Your instructions: Reproduce the records verbatim, beginning at the line that contains "Given: Open the 新闻 tab" and stopping after the line that contains "pos(1418,681)". Omit the pictures from your output.

Element and text location data:
+-------+

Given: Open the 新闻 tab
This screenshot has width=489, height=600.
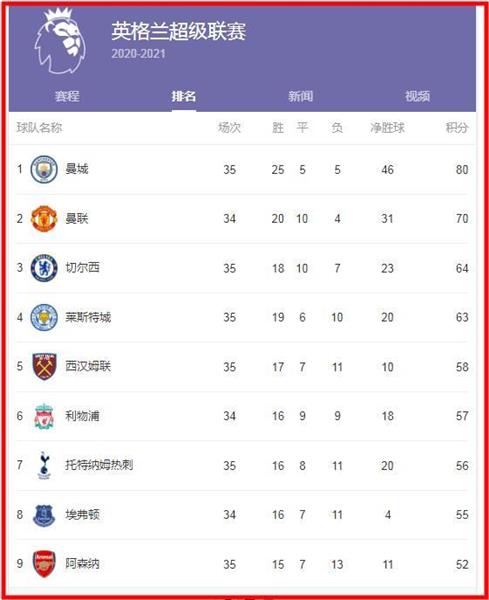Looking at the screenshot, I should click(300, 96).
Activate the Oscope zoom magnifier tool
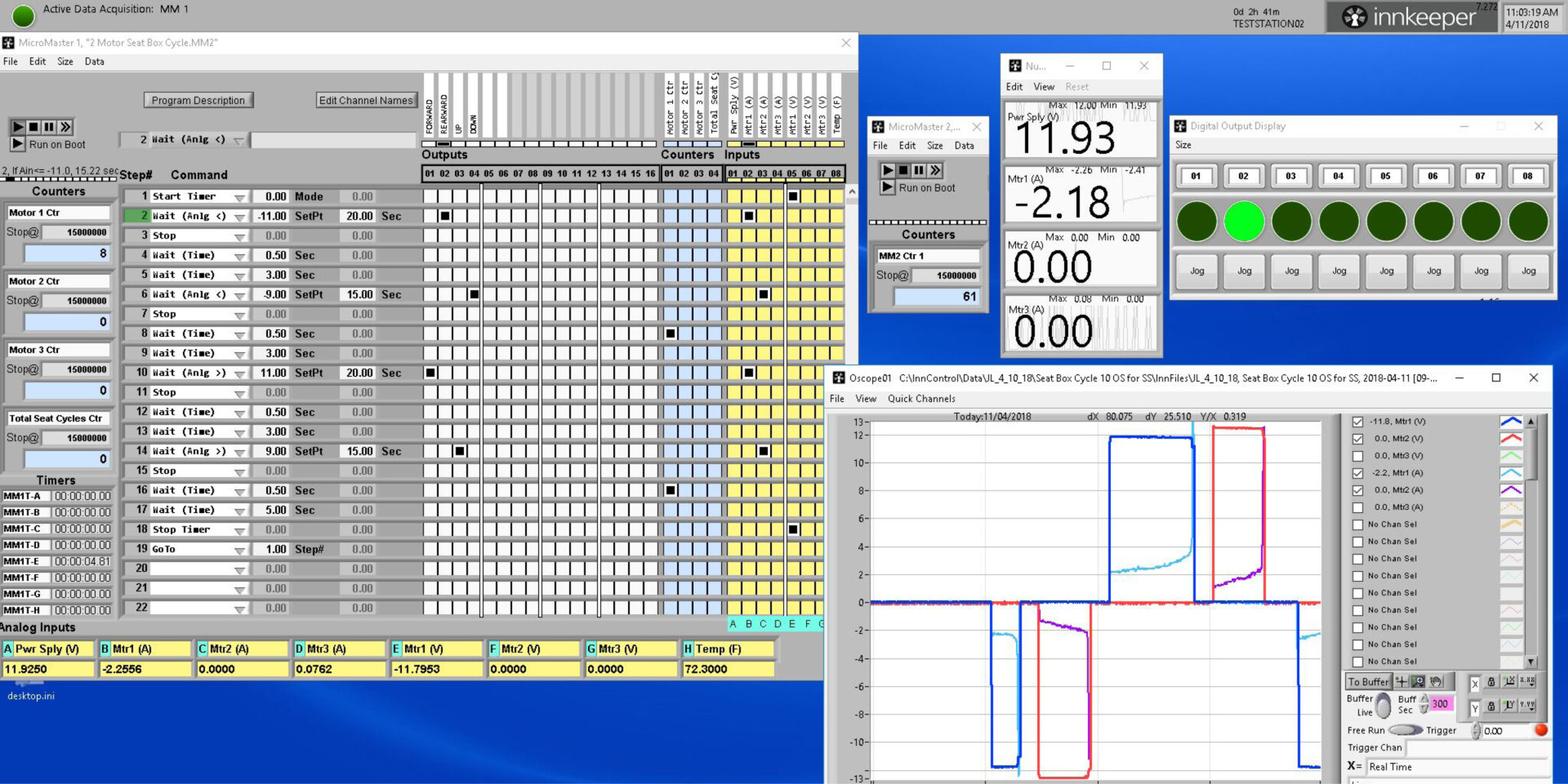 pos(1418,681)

+-------+

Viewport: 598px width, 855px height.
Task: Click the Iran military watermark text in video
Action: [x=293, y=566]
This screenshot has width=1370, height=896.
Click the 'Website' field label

+-------+

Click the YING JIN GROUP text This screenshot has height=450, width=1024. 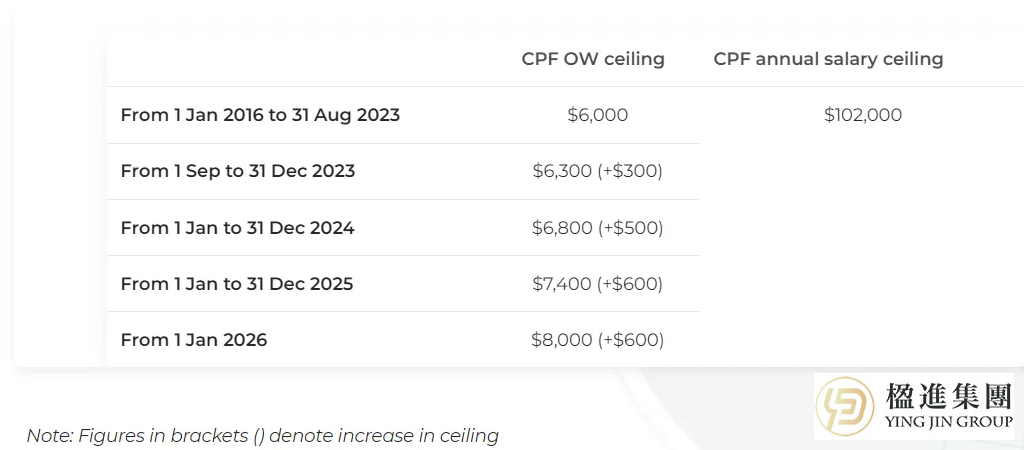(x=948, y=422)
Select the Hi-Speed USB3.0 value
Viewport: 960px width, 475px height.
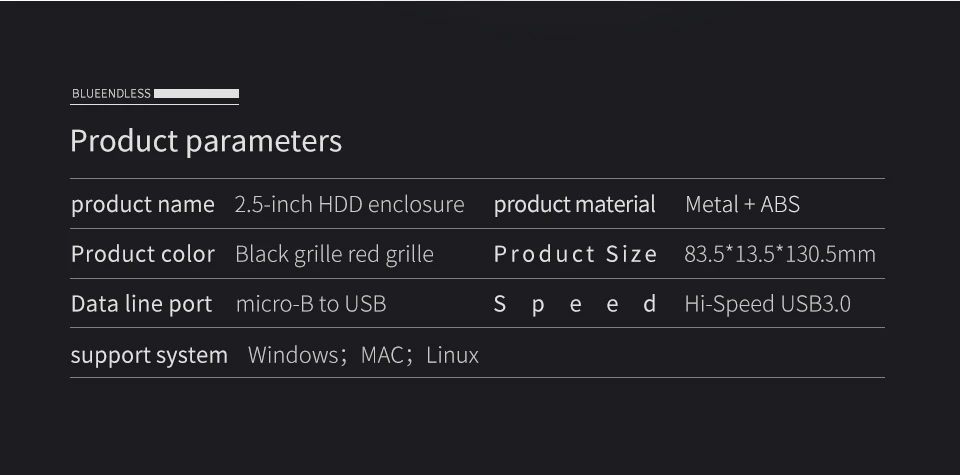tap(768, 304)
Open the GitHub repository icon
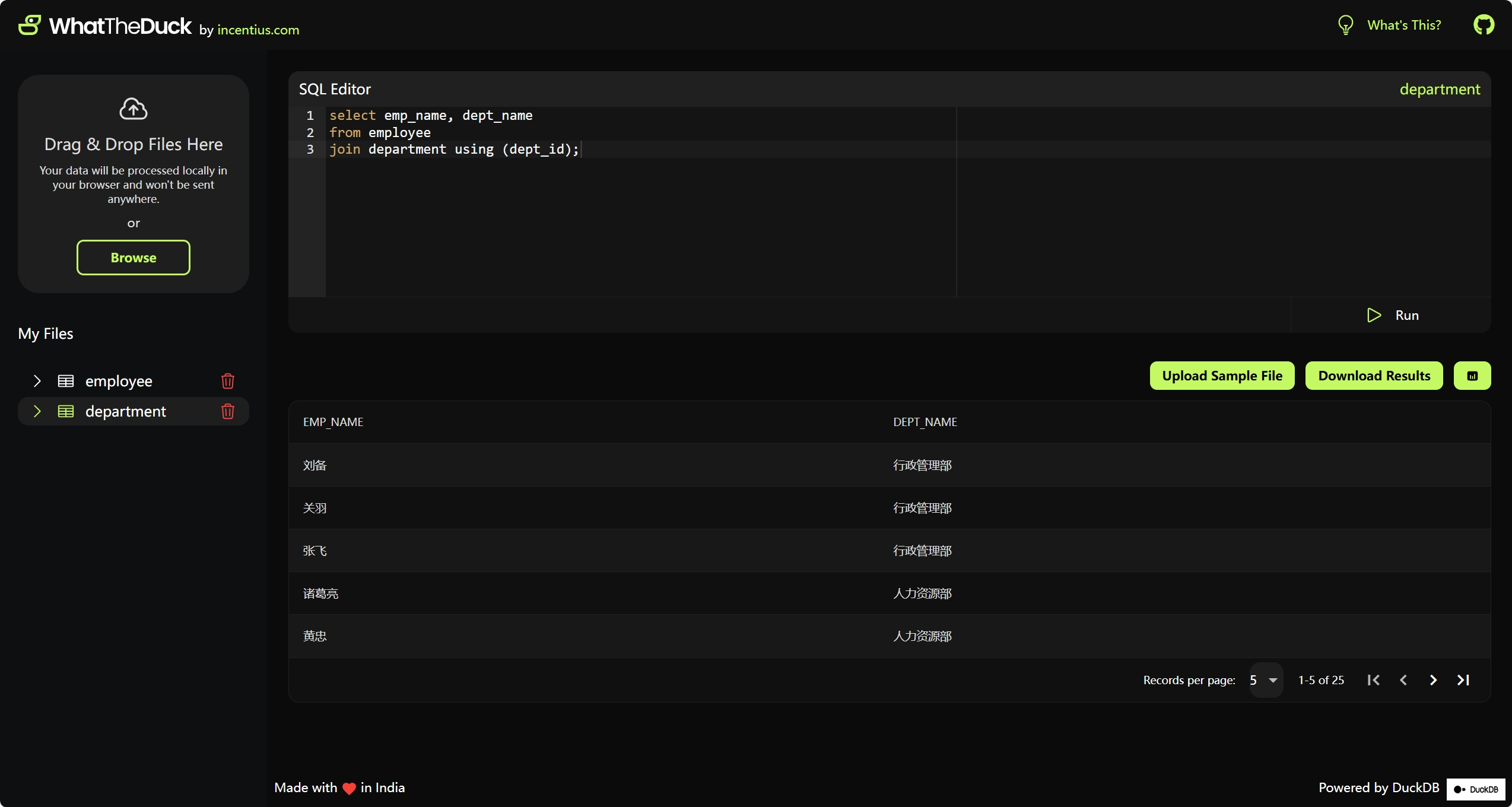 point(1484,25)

+-------+

Solution to the exercise:
Given: Open the 新闻 tab
This screenshot has width=489, height=600.
Looking at the screenshot, I should click(300, 96).
Activate the Oscope zoom magnifier tool
 pos(1418,681)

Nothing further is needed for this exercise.